Nach dem kolportiert historischen Applaus zu schließen, dürfte es am Ende auf ein Patt hinausgelaufen sein. Woelfl soll virtuoser (glatter und eingängiger) gespielt haben, Beethoven soll weniger mit delikater Interpretation, dafür mit ungeheurer Fantasie und Ideenreichtum überzeugt haben.

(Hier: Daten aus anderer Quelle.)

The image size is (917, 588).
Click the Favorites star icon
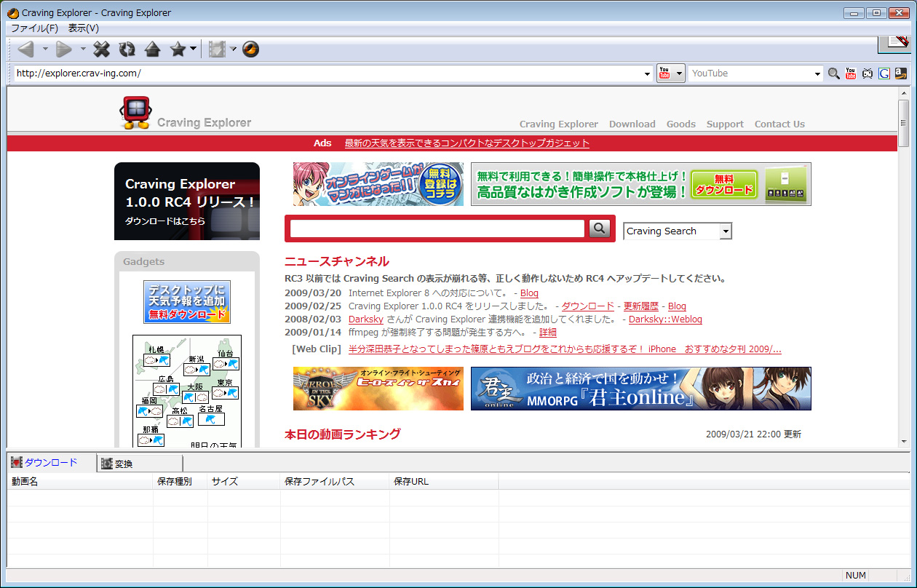point(178,49)
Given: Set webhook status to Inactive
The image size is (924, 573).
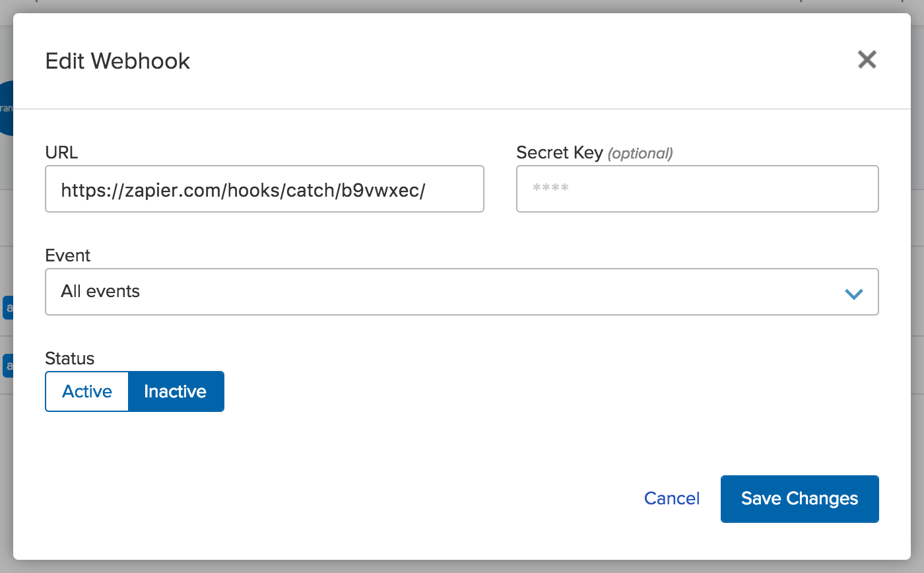Looking at the screenshot, I should point(176,391).
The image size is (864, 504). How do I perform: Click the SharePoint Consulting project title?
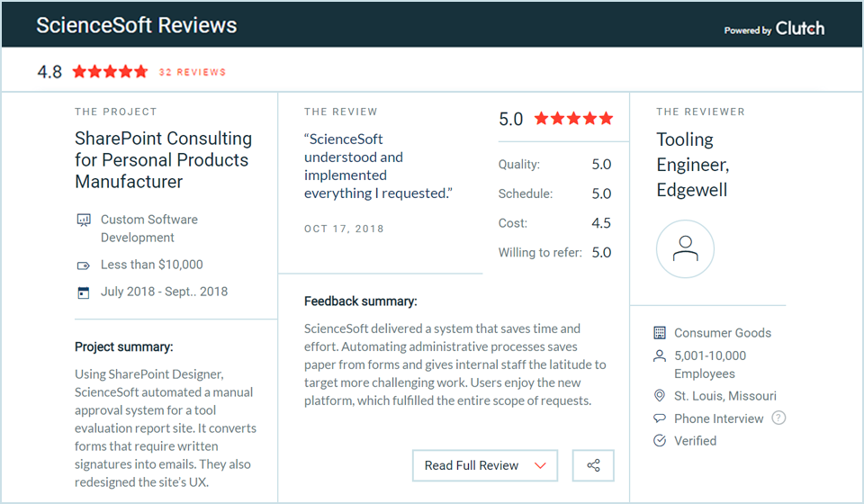point(163,160)
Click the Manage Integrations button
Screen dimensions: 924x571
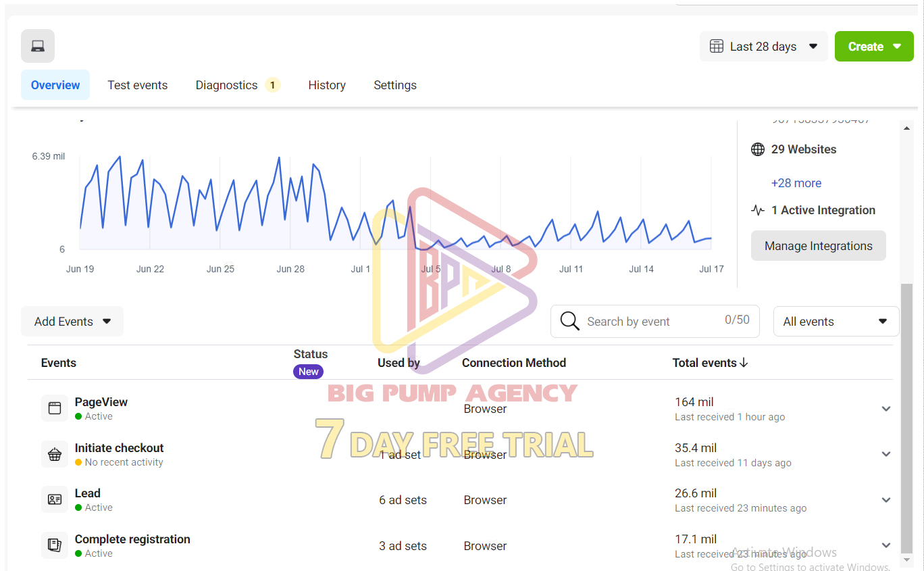(x=819, y=246)
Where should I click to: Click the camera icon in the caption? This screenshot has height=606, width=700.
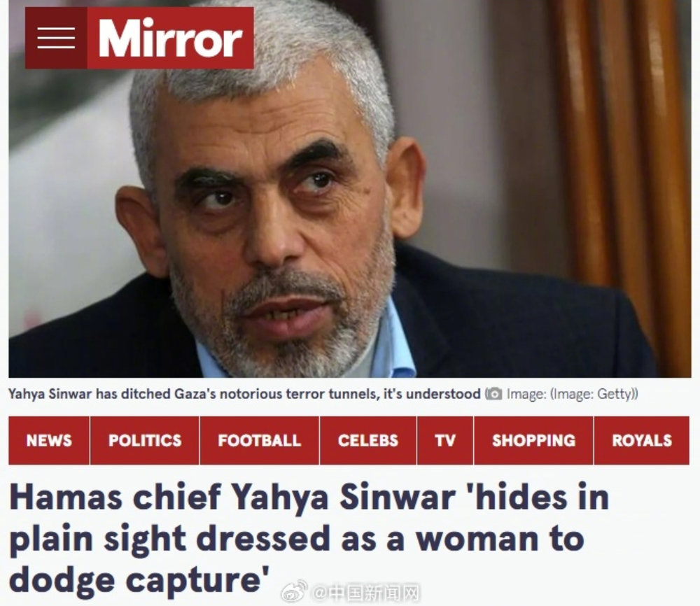click(494, 394)
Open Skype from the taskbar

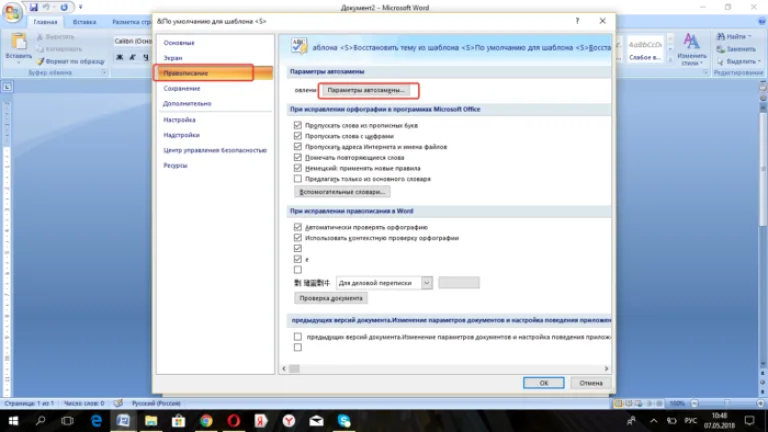pyautogui.click(x=344, y=421)
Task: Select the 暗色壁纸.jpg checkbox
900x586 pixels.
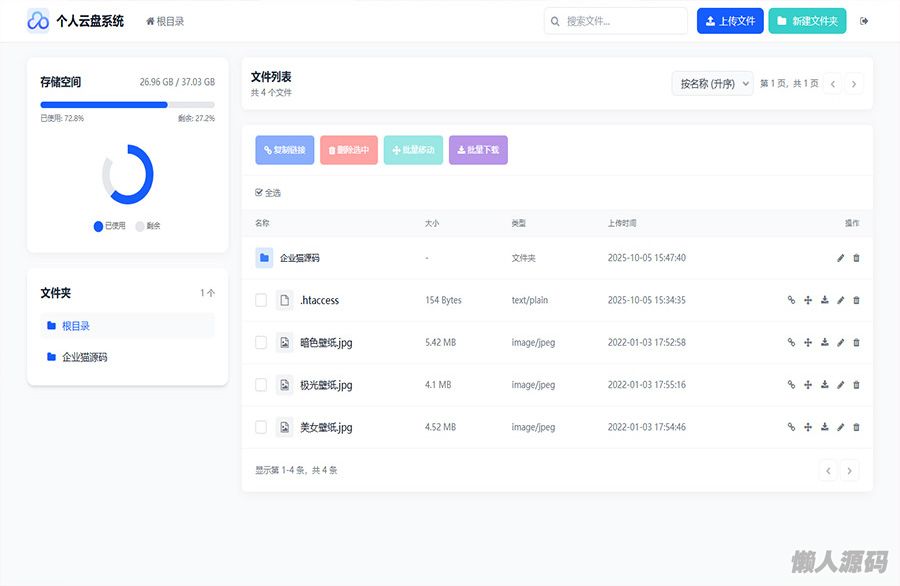Action: [261, 342]
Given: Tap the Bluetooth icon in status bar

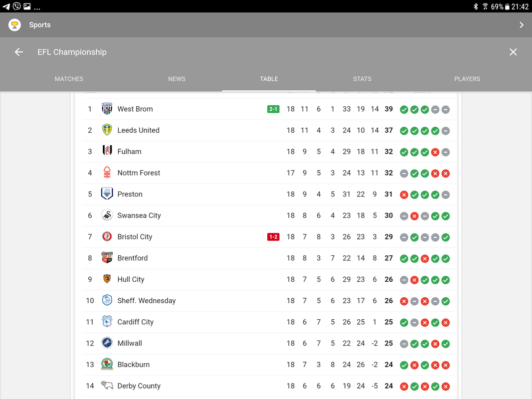Looking at the screenshot, I should click(x=476, y=6).

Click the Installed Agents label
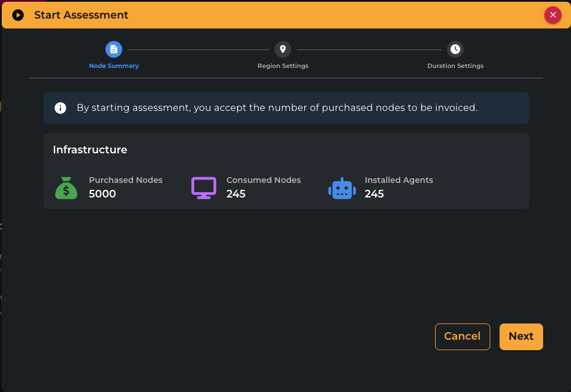coord(398,180)
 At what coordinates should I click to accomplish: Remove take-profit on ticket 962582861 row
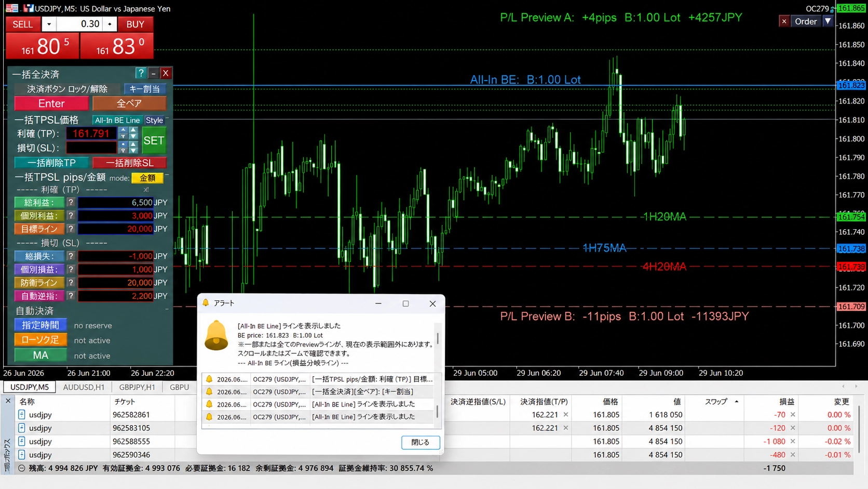pyautogui.click(x=566, y=415)
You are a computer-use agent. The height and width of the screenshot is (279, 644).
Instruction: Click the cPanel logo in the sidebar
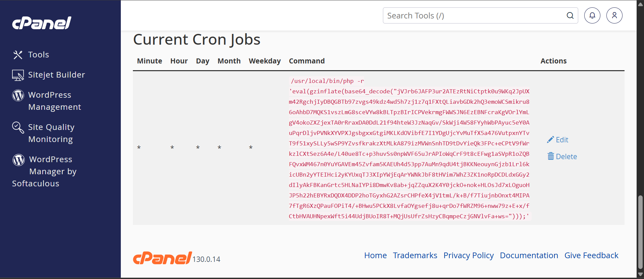(42, 23)
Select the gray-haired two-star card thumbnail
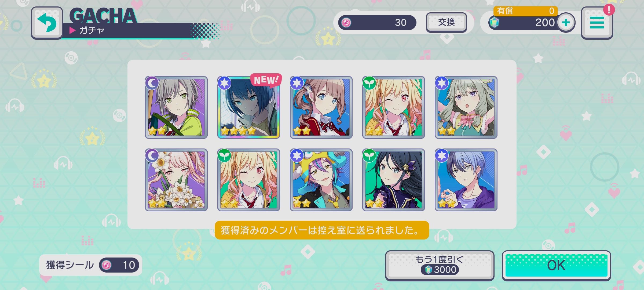Image resolution: width=644 pixels, height=290 pixels. (x=176, y=107)
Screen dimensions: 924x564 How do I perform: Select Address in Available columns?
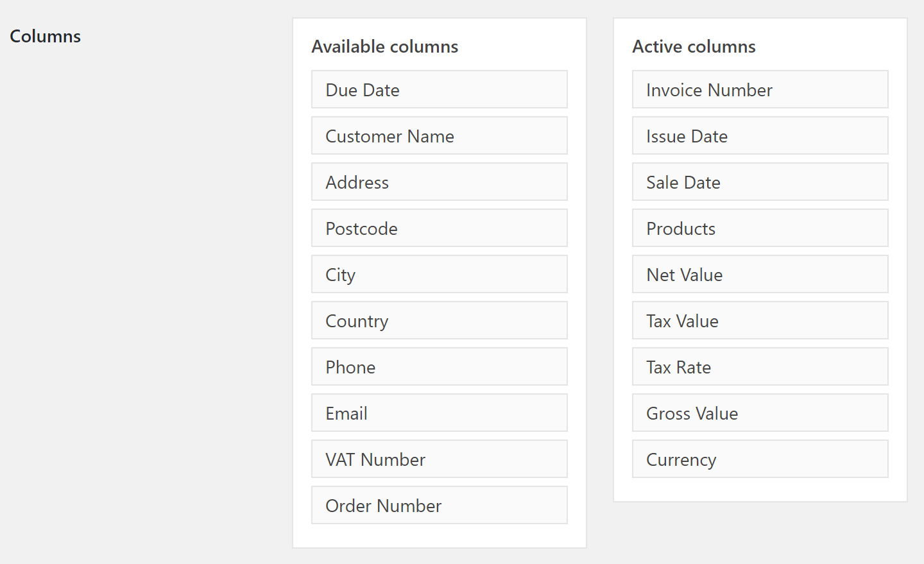click(x=439, y=182)
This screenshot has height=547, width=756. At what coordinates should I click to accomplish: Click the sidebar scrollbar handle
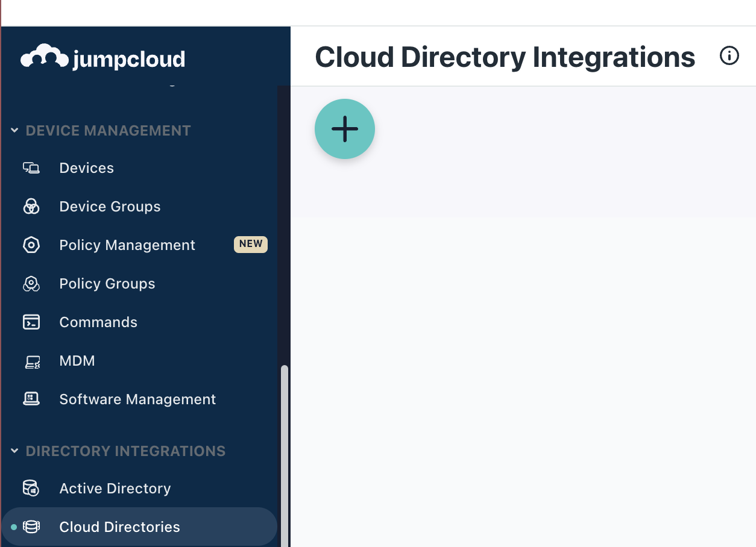pos(283,452)
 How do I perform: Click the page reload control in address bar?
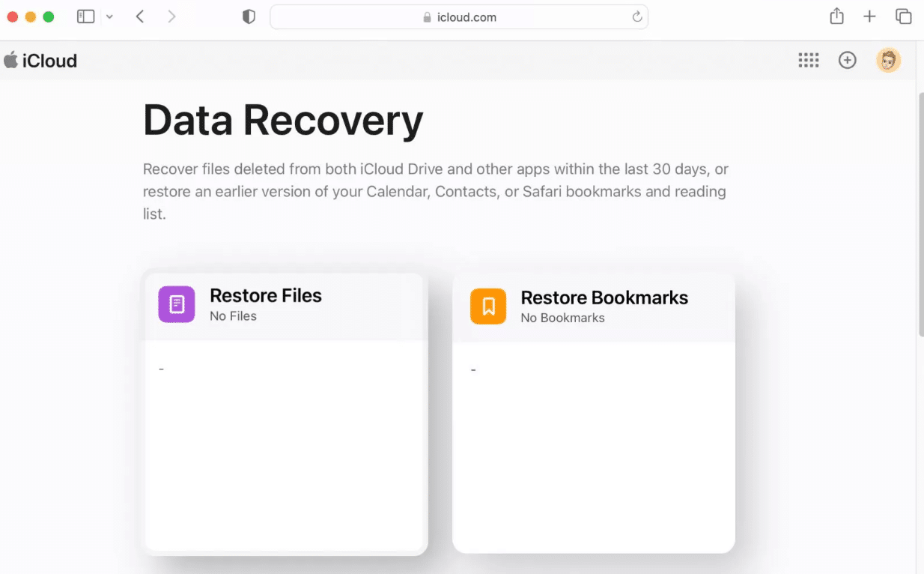coord(636,16)
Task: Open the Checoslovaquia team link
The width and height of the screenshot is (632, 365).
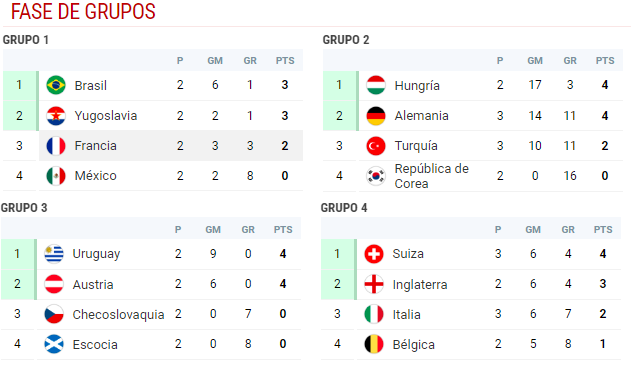Action: [118, 314]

Die deutsche Pianistin Luisa Imorde ruft die Geister des damaligen Treffens zu einem vergnüglichen Eigenduell mit sich selbst. Dabei kontrastiert sie die Variationen von Woelfl mit denen von Beethoven über dasselbe Duett („La stessa, la stesstissima“) aus Antonio Salieris Oper „Falstaff“. Ihre Lust, Werke der Musikgeschichte zueinander in neue Bezüge zu bringen, setzt Luisa Imorde gemeinsam mit einem ihrer Lehrer, nämlich Jacques Rouvier, am Beispiel von Mozarts „Adagio und Fuge für zwei Klaviere in c-Moll“ fort. Satztechnik, Motive, melodische Einfälle weisen direkt auf Beethovens „Grande Sonate Pathétique“, die wiederum Woelfl mit seiner c-Moll Sonate noch zu übertreffen suchte. Er übernimmt deren Form, erweitert sie und lässt Beethovens Themen ab und an aufblitzen.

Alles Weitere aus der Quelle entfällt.